Wanneer we ons gaan bezighouden met 'mensen' als de mogelijke bron van gegevens over sociale wetenschappen, identificeren we verschillende vormen van observatie, maar meer in het bijzonder en vooral, het interview en de vragenlijst, als de technieken voor het verzamelen van gegevens uit deze bron.

2. Documentaire bronnen van gegevens :

Laten we ons buigen over de typische en de belangrijkste beperkingen van de documentaire of 'papieren' gegevensbronnen. De sociale wetenschapper heeft in de regel een belangrijke faciliteit omdat de gebeurtenissen en processen die hem betreffen, voornamelijk door mensen worden beleefd.

Schriftelijk bewijsmateriaal heeft dus een rechtlijnige functie om feiten en cijfers te geven en de indirecte functie om ons te helpen ons begrip op andere tijden en plaatsen te projecteren.

Het is gebruikelijk om onderscheid te maken tussen de bronnen van documentaire gegevens als primair en secundair. De 'primaire' bronnen bieden gegevens die uit de eerste hand zijn verzameld en de 'secundaire' bronnen zijn gegevens waaruit de gegevens afkomstig zijn uit de tweede hand, dat wil zeggen dat gegevensreeksen uit de oorspronkelijke gegevens van anderen worden gehaald. Het is echter niet altijd eenvoudig om te kunnen bepalen of een bepaalde bron 'primair' of 'secundair' is.

Dit komt omdat er in veel gepubliceerd werk niet één schrijver is die de informatie zelf zou hebben verzameld. Bijvoorbeeld, wat betreft het censusrapport, kan men moeilijk zeggen dat de commissaris van Census zelf de auteur is.

Hij verzamelt geen gegevens persoonlijk. Maar de censusgegevens worden als 'primaire' gegevens beschouwd, aangezien de commissaris een enkele entiteit is die de door de veldwerkers onder deze aanklacht verzamelde informatie verzamelt en analyseert.

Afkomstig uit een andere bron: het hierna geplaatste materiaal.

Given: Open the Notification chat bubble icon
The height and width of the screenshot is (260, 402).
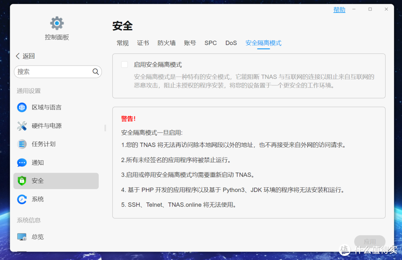Looking at the screenshot, I should (x=22, y=163).
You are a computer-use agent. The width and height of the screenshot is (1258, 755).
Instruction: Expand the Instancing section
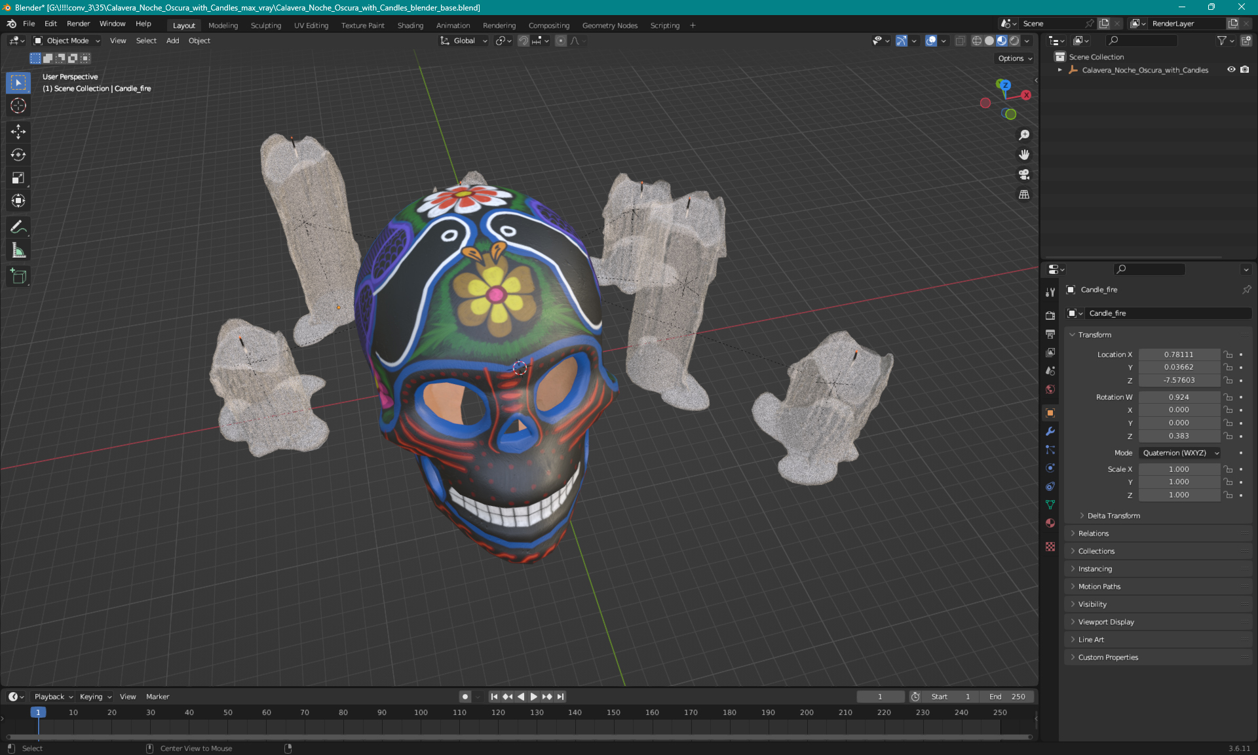[1094, 568]
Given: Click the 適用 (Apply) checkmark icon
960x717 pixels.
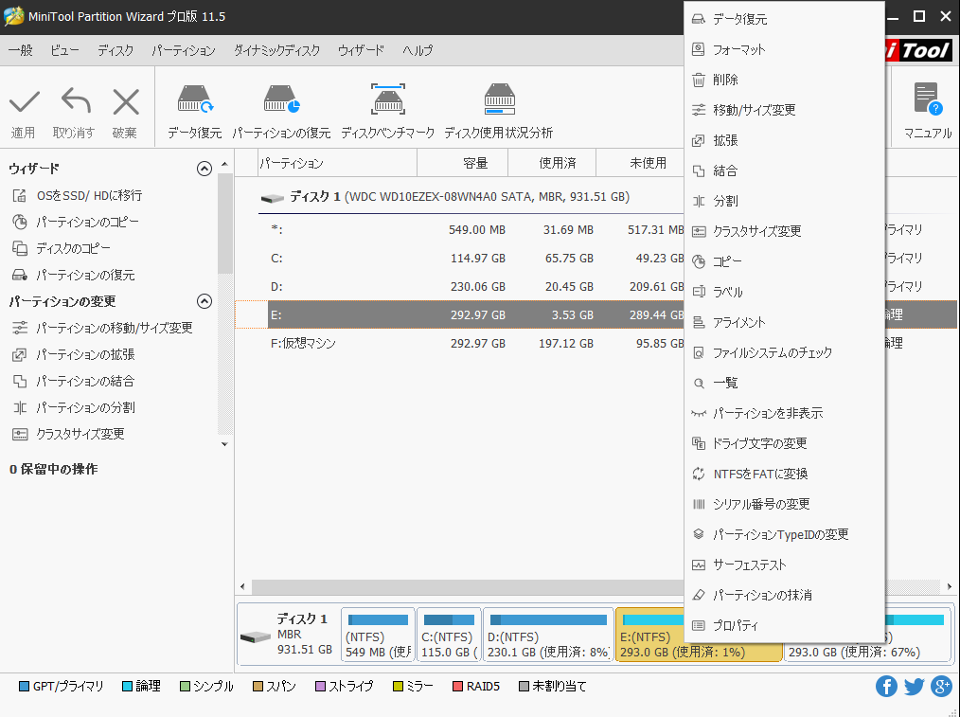Looking at the screenshot, I should 24,99.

Het onderscheid tussen 'primair' en 'secundair' kan nog nuttiger worden als een verdere opsplitsing van documenten tussen wat John Madge 'records' en 'rapporten' noemt, zou worden bewerkstelligd. 'Record' houdt zich voornamelijk bezig met een transactie die nu plaatsvindt, terwijl het 'rapport' meestal wordt geschreven nadat de gebeurtenissen hebben plaatsgevonden (bijvoorbeeld een historische account).

Door deze twee contrastreeksen kruiselings af te zetten, dwz Primair-Secundair en Hedendaags - (Record) Retrospectief (Rapport), krijgen we een viervoudige classificatie van documentaire bronnen, zoals hieronder getoond:

Cellen (1) tot (4) duiden als volgt aan:

(1) Op het moment samengesteld door de schrijver.

(2) getranscribeerd van primaire hedendaagse bronnen.

(3) Gecompileerd na het evenement door de schrijver.

(4) Overgeschreven van primaire retrospectieve bronnen.

Opgemerkt moet worden dat de cellen in de bovenstaande tabel echter geen waterdichte compartimenten vertegenwoordigen; deze moeten eerder worden beschouwd als een weergave van de algemene categorieën die in elkaar kunnen overgaan.

De viervoudige indeling helpt ons echter om gemeenschappelijke kenmerken van de verschillende soorten documenten te identificeren. John Madge stelt voor dat documenten gemakshalve grofweg in twee groepen kunnen worden verdeeld.

De eerste van deze groepen zou bestaan ​​uit de persoonlijke documenten, waarvan de auteurs gebeurtenissen beschrijven waarin ze hebben deelgenomen of hun persoonlijke overtuigingen en attitudes aangeven. Dergelijke documenten zijn in wezen subjectief en zijn over het algemeen te onderscheiden van de tweede groep die bestaat uit de openbare of officiële documentatie van sociale activiteit, dus relatief gesproken, meer objectief.